Differences between Nvidia/ATI architecture, can anyone explain?

Hard Ball · Sep 6, 2009

Originally posted by: MODEL3

Originally posted by: Hard Ball

Originally posted by: MODEL3
there are many reasons:

Click to expand...

agree with most of what you said, except these:

2.
RV770 has 160 shader processors (at core speed) that each can issue up to 5 instructions! (that means 1 in the worst case, 5 at best case, all these theoritically)

GT200 has 240 shader processors (at 2,25X core speed) that each can issue up to 2 instructions (thise can't be achieved all the time, NV is saying that the GT200 architecture can aproach 1,5X)

Click to expand...

These are not really valid comparisons.

RV770's individual SPs (for more accuracy, let's call them pipelines, not fully fledged microprocessors; nor are the G80/82/200 SPs) are not individually scheduled, but as the instruction stream enters the "SIMD core"'s local instr-memory store, the instructions are already largely statically arranged for each of the 5-wide VLIW pipelines horizontally (in terms of the instructions scheduled to be issued each cycle) as well as vertically (ordering of successive cycles of LIWs arranged by taking into account of dependencies and the pipeline length, since there is no bypass/forward mechnism in a single SP, as far as I know). In a way, R600/RV670/R770 "SIMD cores" are coarse grained SIMD superimposed on fine grained VLIW, and the instruction store has both of these statically arranged parallelisms encoded in the instruction stream prior to execution of individaul "wavefronts" (really just SPMD's individual streams) or whatever they are call it these days.
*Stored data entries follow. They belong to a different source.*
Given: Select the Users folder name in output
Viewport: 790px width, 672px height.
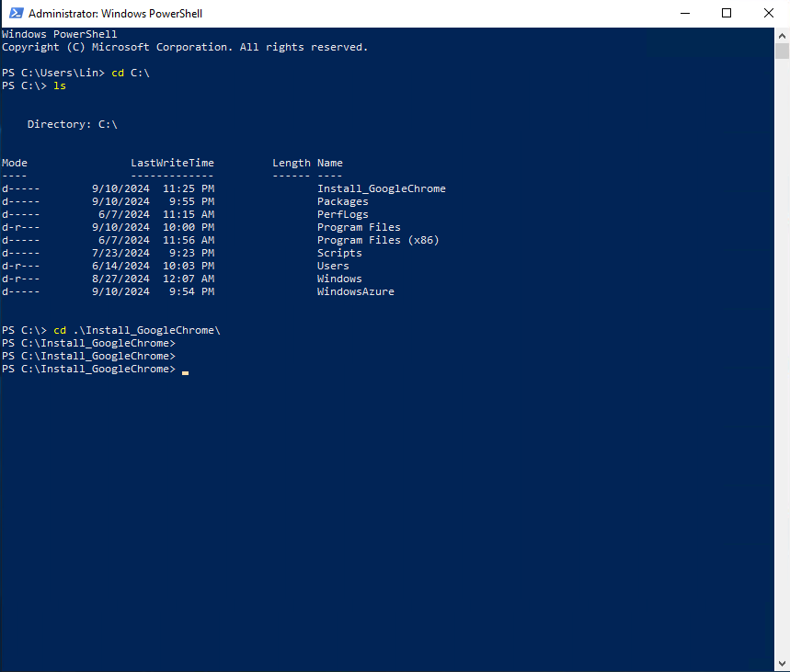Looking at the screenshot, I should (332, 265).
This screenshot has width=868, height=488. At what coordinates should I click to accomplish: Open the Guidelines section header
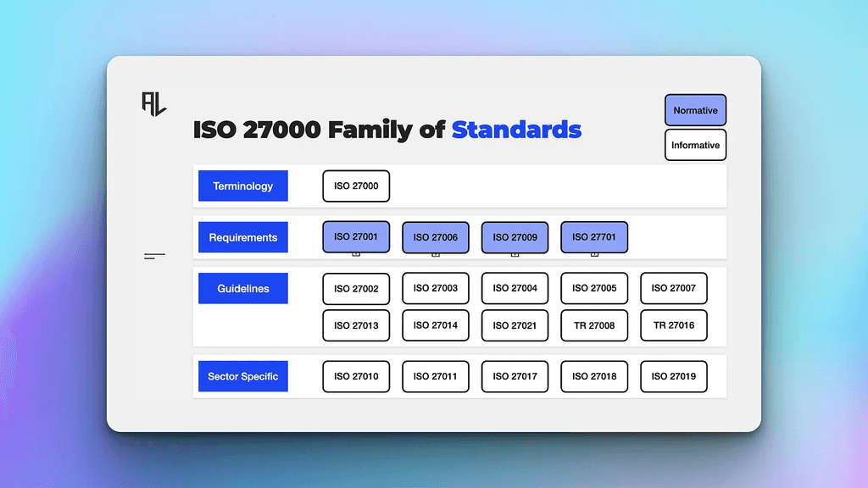pyautogui.click(x=242, y=288)

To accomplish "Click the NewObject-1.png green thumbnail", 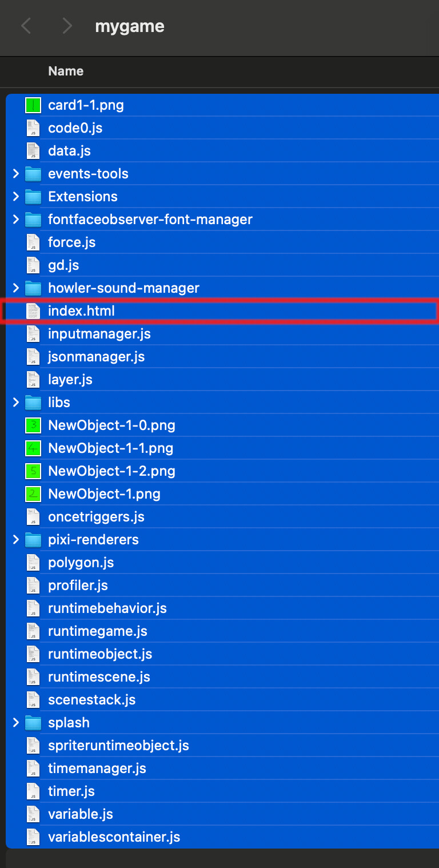I will click(33, 493).
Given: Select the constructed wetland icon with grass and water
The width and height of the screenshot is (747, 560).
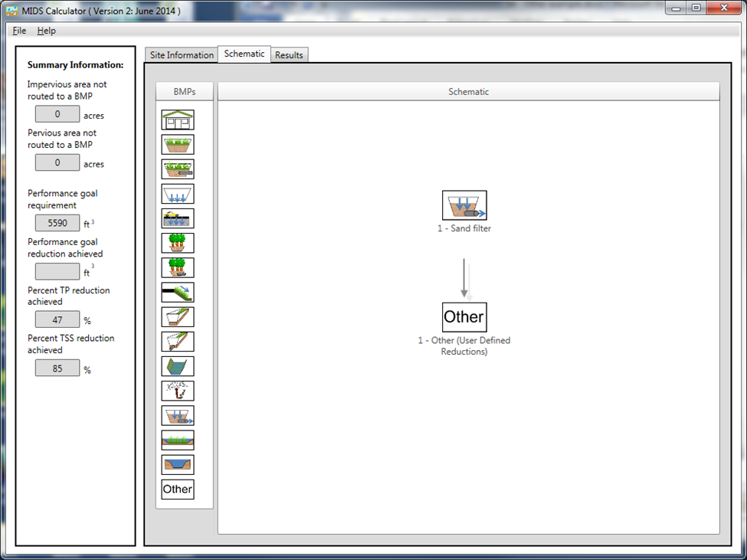Looking at the screenshot, I should 178,440.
The G200' SPs (again, let's call them pipelines) are simply single issue pipelines containing high number of stages to reach a certain cycle-time target (higher clocks), and has separate shared pipelines with in a SPMD cluster (which NV calls SMP or something cryptic) for certain special fixed function logic that can also execute most other instructions (not too much unlike the transcendental units on the RV770). This arrangement is actually similar to the way one of the upcoming general purpose designs will take shape (clustered ALU/AGUs and shared FP/SIMD pipeline). There is a limited amount of dynamic instructions scheduling going on for an individual pipeline, outside of the normal warp arrangement; and each pipeline acts more or less as a 1.25 wide dynamic superscalar, within the constraints of SPMD, of course.

There is no real sense in which NV can reach 2.0 or even 1.5 instructions/cycle on the cluster, in a per pipeline basis. Perhaps one or two of these in a single SPMD cluster can get close to 2.0 a fraction of the time, but taking into account of all the pipelines, it's going to be less than 1.25 in any real usage.

Click to expand...

I agree with your analysis, if you are talking about applications like games only.

I said in my original post about synthetic benchmarks also (i am not talking about 3DMark/Vantage... , i am talking about benchmarks like Shadermark, or other custom benchmarks...)

Yes in real usage in games, the less or around 1.25X figure is what i thought also, but in my post i was talking about synthetic benchmarks also...

No, that's not what I was talking about, it's not about applications or benchmarks, but the limits placed on the computational throughput by the microarchitecture of the "SM" as NV calls it (it would be much more transparent to call it an SPMD cluster), the programming model used for this and other NV designs since G80, and the interaction of the two. Essentially, it's referring to the limits on the microarchitecture itself in terms of what the highest computational throughput would be possible in the case of an ideal instruction stream through the SPMD cluster.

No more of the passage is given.